Pseudotumor cerebri (PO):
Children:
Start with 25 mg/kg/24 hours divided 1-4 times daily, increase by 25 mg/kg/24 hours until clinical response or as tolerated up to maximum of 100 mg/kg/24 hours.
Adolescent:
Start with 1 g/24 hours divided 1-4 times daily, increase by 250 mg/24 hours until clinical response or as tolerated up to a maximum of 4 g/24 hours.
For prevention of altitude sickness:
<12 years:
Safety and efficacy not established.
>12 years:
500-1000 mg/day orally every 8-12 hours in divided doses. To be started 24-48 hours before the ascent and continued during the ascent and/or at least 48 hours after arrival at high altitude if necessary, to control symptoms.

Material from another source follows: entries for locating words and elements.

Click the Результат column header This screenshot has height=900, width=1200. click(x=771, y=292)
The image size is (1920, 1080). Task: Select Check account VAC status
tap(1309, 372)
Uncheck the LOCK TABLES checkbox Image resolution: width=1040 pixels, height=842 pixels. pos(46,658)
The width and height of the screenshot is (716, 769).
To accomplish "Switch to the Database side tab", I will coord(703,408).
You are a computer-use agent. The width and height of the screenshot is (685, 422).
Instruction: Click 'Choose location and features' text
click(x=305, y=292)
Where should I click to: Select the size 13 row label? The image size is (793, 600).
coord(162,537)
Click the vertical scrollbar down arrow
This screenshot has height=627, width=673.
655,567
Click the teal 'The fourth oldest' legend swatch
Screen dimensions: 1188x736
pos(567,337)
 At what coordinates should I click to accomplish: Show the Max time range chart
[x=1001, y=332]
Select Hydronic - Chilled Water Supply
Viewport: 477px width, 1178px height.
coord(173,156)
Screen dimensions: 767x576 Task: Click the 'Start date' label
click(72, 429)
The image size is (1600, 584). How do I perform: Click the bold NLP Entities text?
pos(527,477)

For treatment of altitude sickness:
2.5 mg/kg every 8-12 hours. Max: 250 mg/dose.
Adverse Effect :
Flushing, drowsiness, ataxia, confusion, fatigue, vertigo, fever, seizures, dizziness, depression, malaise, headache, excitement, rash, erythema multiforme, photosensitivity, Stevens-Johnson syndrome, urticaria, toxic epidermal necrolysis, hypokalemia, hyperchloremic metabolic acidosis, hyperglycemia, hypoglycemia, growth retardation, GI irritation, anorexia, nausea, vomiting, xerostomia, melena, metallic taste, black stools, diarrhoea, dysuria, polyuria, reduced urate secretion, development of renal calculi, hematuria, glycosuria, bone marrow suppression, thrombocytopenia, hemolytic anaemia, pancytopenia, hepatic insufficiency, cholestatic jaundice, hepatic necrosis, pain at injection site, paresthesia, muscle weakness, myopia (transient), tinnitus.
Interaction :
Alcohol (Ethyl): May enhance the CNS depressant effect of Alcohol.
Alpha-/Beta-Agonists: Carbonic Anhydrase Inhibitors may decrease the excretion of Alpha-/Beta-Agonists.
Amphetamines: Carbonic Anhydrase Inhibitors may decrease the excretion of Amphetamines.
Anticonvulsants (Barbiturate, phenytoin, carbamazepine): Carbonic Anhydrase Inhibitors may enhance the adverse/toxic effect of Anticonvulsants specifically, osteomalacia and rickets.
Diazoxide: May enhance the hypotensive effect of Antihypertensives.
Salicylates: May enhance the adverse/toxic effect of Carbonic Anhydrase Inhibitors. Salicylate toxicity might be enhanced by this same combination.
Quinidine: Reduces its excretion.
Renal Dose :
Dose in Renal Impairment GFR (mL/min)
20-50 | 250 mg up to 4 times a day |
10-20 | 250 mg up to twice a day |
<10 | 250 mg daily |
Dose in Patients undergoing Renal Replacement Therapies
CAPD | Not dialysed. Dose as in GFR<10 mL/min |
HD | Unlikely dialysability. Dose as in GFR<10 mL/min. |
HDF/High flux | Unknown dialysability. Dose as in GFR<10 mL/min |
CAV/VVHD | Unknown dialysability. Dose as in GFR=10–20 mL/min |
Hepatic Dose :
Contraindicated in cirrhosis and severe hepatic impairment due to risk of hepatic encephalopathy.